First, let's have a look at the dataset "physical flow" again: 

In [None]:
import pandas as pd

In [None]:
energy_flow = pd.read_csv("./data/energy/physical_flow_2021_1_01.csv", sep = ";", parse_dates = True, index_col = 0)
energy_flow.head()

As you can see, the data set describes different physical flow values from different countries (the neighbouring bidding zones of Belgium), measured at similar datetimes.
Let's check which countries are represented here:

In [None]:
energy_flow["Control area"].unique()

Imagine you want to take a closer look at France and Luxembourg. To do so, you need to select the column of interest and "filter" your area of choice with a conditional statement which returns either True or False. This is then used to filter your data set. 

In [None]:
france = energy_flow[energy_flow["Control area"] == "France"]

In [None]:
luxembourg = energy_flow[energy_flow["Control area"] == "Luxembourg"]

In [None]:
france.head(n=3)

In [None]:
luxembourg.head(n=3)

### Excercise

1. Look at the dataframe `energy_flow` above and select the control area "Germany". 
2. Save your selection into a variable called `germany`.
3. Look at the first three rows to see if it worked. 

Since the data set includes hourly data from one day, you could calculate the mean physical flow of that day per selected country:

In [None]:
print('Mean Physical Flow of France in MW: ', round(france['Physical Flow Value'].mean()))

In [None]:
print('Mean Physical Flow of Luxembourg in MW: ', round(luxembourg['Physical Flow Value'].mean()))

Since a positive figure means export from Belgium, you can now use these to calculate more targeted metrics: 

In [None]:
print('On that day, Belgium exports {} MW on average more to France compared to Luxembourg.'\
      .format(round(france['Physical Flow Value'].mean() - luxembourg['Physical Flow Value'].mean(),2)))

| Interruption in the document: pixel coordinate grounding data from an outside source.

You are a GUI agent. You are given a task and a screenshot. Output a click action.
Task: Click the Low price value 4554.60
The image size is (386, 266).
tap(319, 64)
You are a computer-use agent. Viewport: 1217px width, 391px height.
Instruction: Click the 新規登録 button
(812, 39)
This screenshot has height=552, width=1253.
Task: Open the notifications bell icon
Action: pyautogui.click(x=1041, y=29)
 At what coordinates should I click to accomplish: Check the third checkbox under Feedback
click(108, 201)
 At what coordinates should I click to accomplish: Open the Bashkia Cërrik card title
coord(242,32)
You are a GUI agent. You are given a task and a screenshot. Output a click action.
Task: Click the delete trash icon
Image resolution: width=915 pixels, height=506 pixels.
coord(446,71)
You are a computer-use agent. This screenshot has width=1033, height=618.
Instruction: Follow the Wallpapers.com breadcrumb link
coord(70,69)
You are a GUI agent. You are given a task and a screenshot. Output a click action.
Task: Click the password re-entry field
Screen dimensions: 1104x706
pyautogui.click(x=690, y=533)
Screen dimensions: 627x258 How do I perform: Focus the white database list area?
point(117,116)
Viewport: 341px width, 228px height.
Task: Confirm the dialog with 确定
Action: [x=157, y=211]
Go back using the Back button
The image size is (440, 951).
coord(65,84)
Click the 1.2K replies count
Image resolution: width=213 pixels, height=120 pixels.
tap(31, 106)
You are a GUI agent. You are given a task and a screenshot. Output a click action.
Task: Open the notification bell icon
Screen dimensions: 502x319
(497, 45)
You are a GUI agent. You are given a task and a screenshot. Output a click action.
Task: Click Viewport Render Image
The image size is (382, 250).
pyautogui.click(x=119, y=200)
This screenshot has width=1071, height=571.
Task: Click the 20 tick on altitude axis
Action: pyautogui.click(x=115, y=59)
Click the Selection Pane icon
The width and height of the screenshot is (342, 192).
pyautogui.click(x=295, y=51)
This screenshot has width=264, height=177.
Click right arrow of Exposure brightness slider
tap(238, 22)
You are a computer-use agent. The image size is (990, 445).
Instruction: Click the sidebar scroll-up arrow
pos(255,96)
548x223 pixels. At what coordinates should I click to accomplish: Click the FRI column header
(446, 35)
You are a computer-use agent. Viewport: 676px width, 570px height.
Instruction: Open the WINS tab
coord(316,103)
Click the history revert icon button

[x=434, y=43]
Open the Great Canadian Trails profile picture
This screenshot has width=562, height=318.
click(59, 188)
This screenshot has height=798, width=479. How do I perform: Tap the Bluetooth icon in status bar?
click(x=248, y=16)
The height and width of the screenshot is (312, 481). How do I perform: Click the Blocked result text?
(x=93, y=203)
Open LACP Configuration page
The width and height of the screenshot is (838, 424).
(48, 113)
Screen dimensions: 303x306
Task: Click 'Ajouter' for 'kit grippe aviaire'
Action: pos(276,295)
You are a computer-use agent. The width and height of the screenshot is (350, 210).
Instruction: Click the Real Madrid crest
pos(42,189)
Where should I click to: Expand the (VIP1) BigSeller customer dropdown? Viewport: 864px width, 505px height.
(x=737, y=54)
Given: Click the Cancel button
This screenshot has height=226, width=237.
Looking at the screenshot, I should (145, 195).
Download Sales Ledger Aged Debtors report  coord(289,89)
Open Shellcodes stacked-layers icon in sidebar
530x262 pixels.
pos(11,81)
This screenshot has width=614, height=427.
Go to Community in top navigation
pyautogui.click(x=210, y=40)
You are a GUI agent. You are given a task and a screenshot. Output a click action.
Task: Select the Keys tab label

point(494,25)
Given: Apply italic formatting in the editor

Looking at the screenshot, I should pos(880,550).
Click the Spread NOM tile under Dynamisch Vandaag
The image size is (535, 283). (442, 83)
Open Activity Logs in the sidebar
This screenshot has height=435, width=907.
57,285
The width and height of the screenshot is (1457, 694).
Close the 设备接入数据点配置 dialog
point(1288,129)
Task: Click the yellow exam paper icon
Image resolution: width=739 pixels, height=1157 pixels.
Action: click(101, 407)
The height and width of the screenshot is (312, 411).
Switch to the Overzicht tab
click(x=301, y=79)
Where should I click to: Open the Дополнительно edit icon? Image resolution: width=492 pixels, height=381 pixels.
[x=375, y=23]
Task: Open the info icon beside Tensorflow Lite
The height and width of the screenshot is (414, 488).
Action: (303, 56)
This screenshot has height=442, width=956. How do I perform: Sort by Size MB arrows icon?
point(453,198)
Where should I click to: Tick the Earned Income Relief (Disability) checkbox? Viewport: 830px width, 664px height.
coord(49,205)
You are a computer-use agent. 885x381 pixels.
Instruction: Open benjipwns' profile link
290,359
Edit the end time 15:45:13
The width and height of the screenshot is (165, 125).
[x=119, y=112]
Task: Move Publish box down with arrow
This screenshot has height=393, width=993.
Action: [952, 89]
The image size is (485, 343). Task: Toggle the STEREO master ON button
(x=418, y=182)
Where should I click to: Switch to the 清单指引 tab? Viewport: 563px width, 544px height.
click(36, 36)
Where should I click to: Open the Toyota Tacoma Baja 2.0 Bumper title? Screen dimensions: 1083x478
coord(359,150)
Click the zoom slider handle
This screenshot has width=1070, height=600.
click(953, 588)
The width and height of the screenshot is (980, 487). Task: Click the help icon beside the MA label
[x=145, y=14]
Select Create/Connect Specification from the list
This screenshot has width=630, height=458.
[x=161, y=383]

## Advanced Conditionals: Using Masks 
<br>

Sure, it is nice to filter just one thing. But what if you want **to filter on > 1 criteria**? Then it can be easier to use a mask. No, not a face mask. Rather a boolean mask. <br>

Imagine you would like to not just select France OR Luxembourg, but both countries as well as Germany. With a mask, you specify these multiple conditions. Your mask evaluates the different conditions and returns either TRUE/FALSE. In a second step this mask is used as a filter as you have already learned in Filtering.
The pipe operator `|` is used as on OR whereas the `&` is used as an AND. But enough talking, let's try it out! 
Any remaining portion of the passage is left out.